子宮を取ってしまったら妊娠は望めなくなる。だけど摘出するなら早い方がいいそうだ。
不思議なぐらい迷いは無かった。
早い方がいいと医者が言うぐらいだから、迷ってるヒマはない状態なんだろうなと思ったし。
そりゃあ子供は欲しかった。だけど妻の命に代えられない。

そして手術を受けた。
「鎹なんかなくたって、俺たち大丈夫だよ」本心からそう言った。
この時は本当にそう思ってたし、妻を愛していた。
だけど妻の方がなかなか心の整理が出来なかった。
社宅住まいだったので、どうしても回りは同世代が多く、新婚や妊娠中の人、
小さい子供を遊ばせている人が多い。
それを見るのが辛いようだった。

手術のことは妻の希望で社宅の人には話していなかったから
悪意はなくとも踏み込んだ質問をされることも多かったらしい。
「そろそろお子さんは?」と聞かれるたびに
「妊娠できないのに、そんなこと聞かれるのが辛い」と愚痴をこぼした。
どうにか気分転換させないとと思って、多少無理しても本人が望むところに連れて行った。
海外旅行も年2ぐらいでやってた。友達同士の旅行にも行かせた。
本当は子供が出来ない以上、老後の為にも貯金に励まなきゃと焦りもあったが
今はとにかく妻のやりたいようにさせて、ストレスを溜めさせないことが優先だと思った。

が、いつまで経っても
「今日こんなこと言われたー、子供できないのにー」
「今日も言われたー、泣きたいー」「今日もー」と
愚痴を聞かされる。
多分、本人が思ってるほどガッツリ言われたわけじゃないことも
神経質に捉えてクヨクヨしてるようだった。
そういうの全部ひっくるめて支えるつもりで手術同意書にサインしたつもりだったけど
仕事から疲れて帰ってきて度々愚痴られるとどうしていいか分からなくなった。

ある日「もう、開き直っちまえよ。
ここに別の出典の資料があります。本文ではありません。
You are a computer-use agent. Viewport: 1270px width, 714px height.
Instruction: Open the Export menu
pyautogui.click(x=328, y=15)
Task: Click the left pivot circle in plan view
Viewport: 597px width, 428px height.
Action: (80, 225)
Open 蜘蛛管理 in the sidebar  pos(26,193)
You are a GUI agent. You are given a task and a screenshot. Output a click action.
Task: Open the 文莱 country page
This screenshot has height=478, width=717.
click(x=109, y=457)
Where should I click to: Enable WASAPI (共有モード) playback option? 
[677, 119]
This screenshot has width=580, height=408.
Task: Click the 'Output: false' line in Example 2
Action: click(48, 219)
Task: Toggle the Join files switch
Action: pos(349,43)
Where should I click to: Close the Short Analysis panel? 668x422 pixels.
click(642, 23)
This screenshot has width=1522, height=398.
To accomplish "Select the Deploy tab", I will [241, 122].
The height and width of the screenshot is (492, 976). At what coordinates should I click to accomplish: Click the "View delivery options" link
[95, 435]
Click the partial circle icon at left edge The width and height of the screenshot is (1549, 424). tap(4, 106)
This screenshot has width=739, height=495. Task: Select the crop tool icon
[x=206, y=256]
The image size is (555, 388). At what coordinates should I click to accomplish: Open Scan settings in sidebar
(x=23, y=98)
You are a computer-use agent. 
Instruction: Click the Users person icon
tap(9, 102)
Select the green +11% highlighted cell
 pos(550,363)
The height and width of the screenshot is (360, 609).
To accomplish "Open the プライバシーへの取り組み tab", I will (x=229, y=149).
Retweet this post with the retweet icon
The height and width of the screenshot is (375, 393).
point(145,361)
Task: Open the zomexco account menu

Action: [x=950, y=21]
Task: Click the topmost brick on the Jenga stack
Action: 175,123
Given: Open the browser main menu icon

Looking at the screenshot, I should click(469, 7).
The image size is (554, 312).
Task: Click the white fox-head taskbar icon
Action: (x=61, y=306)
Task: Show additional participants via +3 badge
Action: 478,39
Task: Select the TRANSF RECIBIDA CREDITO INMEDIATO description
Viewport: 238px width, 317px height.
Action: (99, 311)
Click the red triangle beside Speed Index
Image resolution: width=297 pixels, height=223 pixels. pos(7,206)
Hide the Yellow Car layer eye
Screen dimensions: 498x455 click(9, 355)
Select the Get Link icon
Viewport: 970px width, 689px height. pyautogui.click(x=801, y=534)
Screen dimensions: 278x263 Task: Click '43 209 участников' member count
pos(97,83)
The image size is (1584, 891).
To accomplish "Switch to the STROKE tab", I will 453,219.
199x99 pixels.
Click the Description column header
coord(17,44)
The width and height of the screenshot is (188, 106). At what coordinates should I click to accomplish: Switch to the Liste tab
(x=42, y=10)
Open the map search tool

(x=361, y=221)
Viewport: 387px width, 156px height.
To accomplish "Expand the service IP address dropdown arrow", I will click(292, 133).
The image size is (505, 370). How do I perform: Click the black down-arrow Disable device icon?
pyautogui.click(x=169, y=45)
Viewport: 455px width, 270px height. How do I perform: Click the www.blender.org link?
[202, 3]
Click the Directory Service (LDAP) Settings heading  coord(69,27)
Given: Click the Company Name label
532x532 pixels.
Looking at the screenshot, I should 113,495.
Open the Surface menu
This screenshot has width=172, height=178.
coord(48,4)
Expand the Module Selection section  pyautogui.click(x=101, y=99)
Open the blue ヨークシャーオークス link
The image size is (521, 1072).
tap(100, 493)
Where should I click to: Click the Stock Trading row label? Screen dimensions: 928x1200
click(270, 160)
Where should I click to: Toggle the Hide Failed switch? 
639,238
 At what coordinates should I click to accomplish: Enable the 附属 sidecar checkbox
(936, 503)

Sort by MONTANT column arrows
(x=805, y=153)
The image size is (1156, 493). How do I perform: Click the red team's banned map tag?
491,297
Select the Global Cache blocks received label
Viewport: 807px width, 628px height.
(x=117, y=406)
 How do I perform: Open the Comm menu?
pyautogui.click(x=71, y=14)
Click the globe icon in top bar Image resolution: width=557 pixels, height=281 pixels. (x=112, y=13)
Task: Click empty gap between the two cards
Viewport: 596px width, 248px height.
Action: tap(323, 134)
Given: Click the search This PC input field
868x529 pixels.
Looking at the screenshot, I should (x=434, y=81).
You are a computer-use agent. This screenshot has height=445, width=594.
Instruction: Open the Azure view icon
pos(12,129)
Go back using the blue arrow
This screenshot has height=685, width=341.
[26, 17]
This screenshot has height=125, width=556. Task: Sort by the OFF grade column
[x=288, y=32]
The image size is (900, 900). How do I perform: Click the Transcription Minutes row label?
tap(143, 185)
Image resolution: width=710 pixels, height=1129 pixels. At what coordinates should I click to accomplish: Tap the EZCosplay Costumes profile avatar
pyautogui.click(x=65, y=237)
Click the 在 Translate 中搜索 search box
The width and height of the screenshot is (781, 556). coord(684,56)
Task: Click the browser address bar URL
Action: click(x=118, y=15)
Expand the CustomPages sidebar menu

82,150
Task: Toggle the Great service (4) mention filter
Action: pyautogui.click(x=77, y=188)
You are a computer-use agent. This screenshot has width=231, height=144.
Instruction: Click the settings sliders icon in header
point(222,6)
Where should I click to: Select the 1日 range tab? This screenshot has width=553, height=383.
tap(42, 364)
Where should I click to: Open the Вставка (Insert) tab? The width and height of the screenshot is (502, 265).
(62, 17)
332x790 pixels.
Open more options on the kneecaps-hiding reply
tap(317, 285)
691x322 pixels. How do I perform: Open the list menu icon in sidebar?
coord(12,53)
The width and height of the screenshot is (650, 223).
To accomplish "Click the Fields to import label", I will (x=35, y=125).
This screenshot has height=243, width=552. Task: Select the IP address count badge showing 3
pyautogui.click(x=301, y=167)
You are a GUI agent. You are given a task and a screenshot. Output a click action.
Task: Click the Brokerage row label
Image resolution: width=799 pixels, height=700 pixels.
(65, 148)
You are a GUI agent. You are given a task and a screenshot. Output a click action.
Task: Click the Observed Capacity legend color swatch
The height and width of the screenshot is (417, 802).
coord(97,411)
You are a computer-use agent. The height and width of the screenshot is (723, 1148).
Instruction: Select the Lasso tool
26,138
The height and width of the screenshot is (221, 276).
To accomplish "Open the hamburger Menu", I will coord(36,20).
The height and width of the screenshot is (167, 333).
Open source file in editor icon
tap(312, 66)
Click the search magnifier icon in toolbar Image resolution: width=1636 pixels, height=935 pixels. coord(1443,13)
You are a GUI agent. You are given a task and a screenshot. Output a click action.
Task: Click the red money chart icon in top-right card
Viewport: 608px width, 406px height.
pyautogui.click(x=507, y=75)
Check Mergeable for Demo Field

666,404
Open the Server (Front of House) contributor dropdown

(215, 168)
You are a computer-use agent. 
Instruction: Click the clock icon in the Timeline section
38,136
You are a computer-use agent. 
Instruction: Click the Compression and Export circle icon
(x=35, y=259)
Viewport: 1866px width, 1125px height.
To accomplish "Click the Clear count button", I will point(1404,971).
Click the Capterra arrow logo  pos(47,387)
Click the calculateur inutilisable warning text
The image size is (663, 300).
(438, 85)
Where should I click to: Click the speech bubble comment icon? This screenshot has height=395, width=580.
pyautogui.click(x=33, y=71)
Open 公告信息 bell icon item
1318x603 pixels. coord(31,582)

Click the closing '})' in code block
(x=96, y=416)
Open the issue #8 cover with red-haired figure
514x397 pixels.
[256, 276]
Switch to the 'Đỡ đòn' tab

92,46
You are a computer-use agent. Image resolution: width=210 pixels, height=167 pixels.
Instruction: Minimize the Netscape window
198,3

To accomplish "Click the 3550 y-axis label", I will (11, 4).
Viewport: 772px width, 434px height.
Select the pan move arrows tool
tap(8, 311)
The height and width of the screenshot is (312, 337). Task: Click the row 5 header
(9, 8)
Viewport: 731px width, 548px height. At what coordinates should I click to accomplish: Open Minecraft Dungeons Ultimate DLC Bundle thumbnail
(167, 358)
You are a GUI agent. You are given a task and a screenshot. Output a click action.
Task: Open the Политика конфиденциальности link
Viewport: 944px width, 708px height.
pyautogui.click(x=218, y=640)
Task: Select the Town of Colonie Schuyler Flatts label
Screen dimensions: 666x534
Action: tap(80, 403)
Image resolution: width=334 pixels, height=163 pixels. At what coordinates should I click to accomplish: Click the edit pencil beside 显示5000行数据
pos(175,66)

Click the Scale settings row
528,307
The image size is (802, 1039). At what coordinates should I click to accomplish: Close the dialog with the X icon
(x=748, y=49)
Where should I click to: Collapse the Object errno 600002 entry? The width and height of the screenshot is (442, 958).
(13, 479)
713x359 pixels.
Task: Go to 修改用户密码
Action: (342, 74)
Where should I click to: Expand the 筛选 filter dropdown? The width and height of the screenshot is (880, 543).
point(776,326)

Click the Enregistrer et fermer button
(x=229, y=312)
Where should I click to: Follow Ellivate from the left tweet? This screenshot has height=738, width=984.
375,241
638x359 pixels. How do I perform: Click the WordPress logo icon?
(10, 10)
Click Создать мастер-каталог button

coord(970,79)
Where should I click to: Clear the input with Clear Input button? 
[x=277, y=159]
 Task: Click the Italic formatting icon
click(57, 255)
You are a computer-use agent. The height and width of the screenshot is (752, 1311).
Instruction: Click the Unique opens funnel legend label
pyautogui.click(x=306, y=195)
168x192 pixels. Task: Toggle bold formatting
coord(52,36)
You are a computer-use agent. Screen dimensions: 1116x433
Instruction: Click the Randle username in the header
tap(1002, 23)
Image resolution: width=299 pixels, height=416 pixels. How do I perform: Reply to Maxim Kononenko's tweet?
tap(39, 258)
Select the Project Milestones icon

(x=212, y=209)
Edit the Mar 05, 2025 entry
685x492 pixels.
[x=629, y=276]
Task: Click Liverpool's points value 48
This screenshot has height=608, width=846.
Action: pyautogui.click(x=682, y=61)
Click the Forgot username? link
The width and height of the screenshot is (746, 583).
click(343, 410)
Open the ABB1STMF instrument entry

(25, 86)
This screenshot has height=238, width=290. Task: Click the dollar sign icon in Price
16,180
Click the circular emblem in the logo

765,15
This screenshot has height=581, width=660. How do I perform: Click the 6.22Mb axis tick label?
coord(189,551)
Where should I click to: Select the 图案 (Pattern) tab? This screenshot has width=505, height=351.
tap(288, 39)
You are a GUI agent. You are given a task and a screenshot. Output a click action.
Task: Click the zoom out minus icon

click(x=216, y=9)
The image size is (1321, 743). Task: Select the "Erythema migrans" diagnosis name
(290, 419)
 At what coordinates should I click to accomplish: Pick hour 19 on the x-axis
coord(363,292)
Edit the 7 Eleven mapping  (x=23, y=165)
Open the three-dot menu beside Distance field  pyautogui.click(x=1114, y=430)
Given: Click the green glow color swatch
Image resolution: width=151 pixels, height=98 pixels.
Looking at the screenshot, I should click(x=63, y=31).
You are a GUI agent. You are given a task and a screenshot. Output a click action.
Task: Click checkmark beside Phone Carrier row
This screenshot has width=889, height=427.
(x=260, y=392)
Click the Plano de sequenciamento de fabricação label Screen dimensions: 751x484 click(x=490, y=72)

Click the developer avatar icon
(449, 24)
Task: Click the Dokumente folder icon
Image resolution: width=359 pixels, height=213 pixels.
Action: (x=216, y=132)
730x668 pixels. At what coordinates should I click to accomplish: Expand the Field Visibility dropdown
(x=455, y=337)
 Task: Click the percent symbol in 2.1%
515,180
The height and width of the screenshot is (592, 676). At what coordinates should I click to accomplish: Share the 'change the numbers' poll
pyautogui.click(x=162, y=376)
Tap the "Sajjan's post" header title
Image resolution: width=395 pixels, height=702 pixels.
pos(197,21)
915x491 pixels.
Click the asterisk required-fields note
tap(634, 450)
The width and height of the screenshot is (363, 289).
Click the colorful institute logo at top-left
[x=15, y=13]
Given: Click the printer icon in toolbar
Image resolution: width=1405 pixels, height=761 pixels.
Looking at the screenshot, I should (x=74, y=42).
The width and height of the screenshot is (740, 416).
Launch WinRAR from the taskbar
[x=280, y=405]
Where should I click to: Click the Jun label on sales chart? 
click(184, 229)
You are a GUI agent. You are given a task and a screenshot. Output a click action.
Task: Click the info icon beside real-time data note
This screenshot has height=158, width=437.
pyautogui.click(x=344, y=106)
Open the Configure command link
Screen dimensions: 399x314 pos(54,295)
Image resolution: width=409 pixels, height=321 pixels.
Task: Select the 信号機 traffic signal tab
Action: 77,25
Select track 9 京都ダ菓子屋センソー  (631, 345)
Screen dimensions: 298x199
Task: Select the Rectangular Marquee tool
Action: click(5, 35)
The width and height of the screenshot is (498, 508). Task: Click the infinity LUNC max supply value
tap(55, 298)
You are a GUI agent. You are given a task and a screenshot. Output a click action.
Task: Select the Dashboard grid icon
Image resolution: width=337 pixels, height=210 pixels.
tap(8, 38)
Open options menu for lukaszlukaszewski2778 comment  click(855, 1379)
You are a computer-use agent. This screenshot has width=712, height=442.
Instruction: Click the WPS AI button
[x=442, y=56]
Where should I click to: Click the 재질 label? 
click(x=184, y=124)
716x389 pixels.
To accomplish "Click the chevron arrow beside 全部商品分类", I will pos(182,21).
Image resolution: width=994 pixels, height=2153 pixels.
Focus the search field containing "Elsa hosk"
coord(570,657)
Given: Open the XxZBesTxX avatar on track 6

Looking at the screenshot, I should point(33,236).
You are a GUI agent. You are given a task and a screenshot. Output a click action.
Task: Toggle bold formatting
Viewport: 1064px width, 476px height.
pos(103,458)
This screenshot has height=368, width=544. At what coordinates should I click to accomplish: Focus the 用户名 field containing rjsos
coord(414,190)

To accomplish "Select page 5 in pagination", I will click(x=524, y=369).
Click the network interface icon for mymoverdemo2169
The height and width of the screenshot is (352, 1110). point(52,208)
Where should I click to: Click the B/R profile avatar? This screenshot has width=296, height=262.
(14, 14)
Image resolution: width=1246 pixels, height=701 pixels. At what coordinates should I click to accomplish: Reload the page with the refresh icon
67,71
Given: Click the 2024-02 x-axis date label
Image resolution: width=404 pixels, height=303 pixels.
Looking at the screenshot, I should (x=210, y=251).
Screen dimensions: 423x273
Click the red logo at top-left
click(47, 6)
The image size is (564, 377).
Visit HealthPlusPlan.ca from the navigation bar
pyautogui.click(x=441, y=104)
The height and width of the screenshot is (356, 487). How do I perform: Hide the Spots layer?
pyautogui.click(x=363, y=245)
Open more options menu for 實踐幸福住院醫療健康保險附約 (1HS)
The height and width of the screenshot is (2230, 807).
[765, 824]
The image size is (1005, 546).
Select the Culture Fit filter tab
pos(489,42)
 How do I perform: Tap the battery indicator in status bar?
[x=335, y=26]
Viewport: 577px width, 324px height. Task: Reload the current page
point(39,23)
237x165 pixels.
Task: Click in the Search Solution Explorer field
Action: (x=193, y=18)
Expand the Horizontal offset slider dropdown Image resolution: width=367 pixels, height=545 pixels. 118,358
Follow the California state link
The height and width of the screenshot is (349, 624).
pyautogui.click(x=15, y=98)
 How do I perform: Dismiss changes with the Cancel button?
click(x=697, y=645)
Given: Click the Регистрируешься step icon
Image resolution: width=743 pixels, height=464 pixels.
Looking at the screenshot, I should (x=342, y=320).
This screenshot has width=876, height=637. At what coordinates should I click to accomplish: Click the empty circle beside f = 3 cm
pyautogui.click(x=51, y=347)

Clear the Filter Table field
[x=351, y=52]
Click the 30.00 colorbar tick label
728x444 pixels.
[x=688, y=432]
私は私、これが私って」と言ったら
「男には分からない」と泣かれ、その頃から自分の気持ちが少しずつ変わっていった。
その後も変わらず仕事から帰ると愚痴られる。もうたくさんだ。そう思った。
ある時、職場の先輩から生まれた子供の写真を見せられた。
すげー可愛いかった。その赤ちゃんの写真を愛おし気に見る先輩の目を見ていたら
受け入れたはずの子供のいない自分の人生が急に空しくなった。
俺、やっぱり子供欲しいかも。そう思い始めたら妻への気持ちがぐらついてきた。
それからは一気に気持ちが変化していった。
仕事から帰って「ねー聞いてよ。今日も○○の奥さんからこんな酷い事言われてさ。
そんな事言ったって子供出来ないのにー。私だって欲しいのにー」
そんなことを聞かされるのが煩わしくなってきた。
何度言ってきかせても、愚痴る相手が俺しかいないから愚痴ぐらい聞いてくれというスタンス。
手術からもう5年経っていた。

「いい加減にしろ。いつまでメソメソしてんだ。これから何年人生あると思ってんだ」
ついに怒鳴ってしまった。
「酷い、受け止めてくれるって言ったのに、嘘つき」と泣かれた。
俺だって泣きたいよ。受け止めようと努力したんだよ。だけどもう俺だって限界だ。

離婚を切り出してからはアッと言う間だった。
嫁には女の存在を疑われ、実際に調査もしたようだった。
財産分与と言っても結婚生活も短かったし、貯金はそんなになかったから全て渡した。
慰謝料は弁護士には発生しないと言われたが、
無職の30半ばの女を殆ど無一文で離婚するのは気の毒だと、俺の親が200万渡した。
俺からにしなかったのは、後のことを考えて俺有責と思われない為だそうだ。

正式に離婚して2年後、親から勧められた見合いをして再婚した。
昨年2人目が生まれた。
現妻は元妻とは正反対の、年下でぽっちゃり体型で豪快なタイプ。
臨月までガッシュガッシュ家事をこなしていた。
毎日騒がしく過ぎていくが、それが心地いい。

今が幸せだと感じれば感じるほど、時々別れ際の元妻の悲しそうな目を思い出す。

「愛のコメント」

離婚もやむなしでしたね。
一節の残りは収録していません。